Innovation, Openness, and Platform Control
Tulane University - A.B. Freeman School of Business
Marshall W. Van Alstyne
Boston University - Department of Management Information Systems; Massachusetts Institute of Technology (MIT) - Sloan School
December 3, 2013
Consider that a firm in charge of a business platform is a firm in charge of a microeconomy. To achieve the highest growth rate, how open should that economy be? To encourage third-party developers, how long should their intellectual property interests last? We address these questions through a sequential innovation model that balances two sets of tradeoffs. (i) Closing the platform increases the sponsor's ability to charge for access, while opening the platform increases developer ability to build upon it. (ii) The longer third-party developers retain property rights to their innovations, the higher the royalties they and the sponsor earn, but the sooner those developers rights expire, the sooner their innovations become a public good upon which other ecosystem developers can build.
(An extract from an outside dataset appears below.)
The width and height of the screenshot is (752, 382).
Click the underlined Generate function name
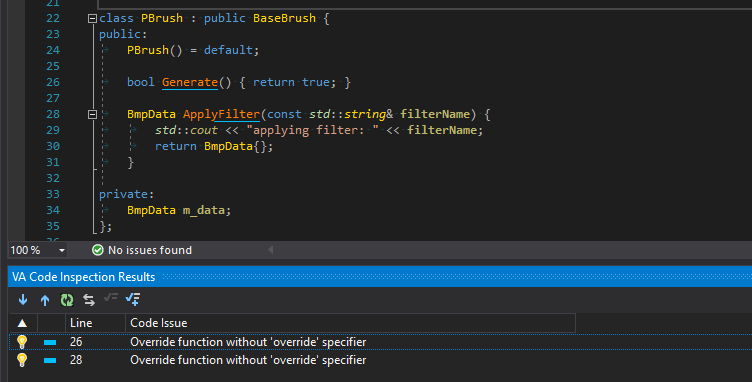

Our model allows us to characterize the optimal levels of openness and of IP duration in a platform ecosystem. We also model the relative profit potential of a sponsoring firm's decision to vertically integrate into downstream production as a closed hierarchy or to organize itself as a platform for open innovation. We use standard tools of Cobb-Douglas production and two-sided networks to derive our results. These findings can inform innovation strategy, choice of organizational form, intellectual property law, and management of competition.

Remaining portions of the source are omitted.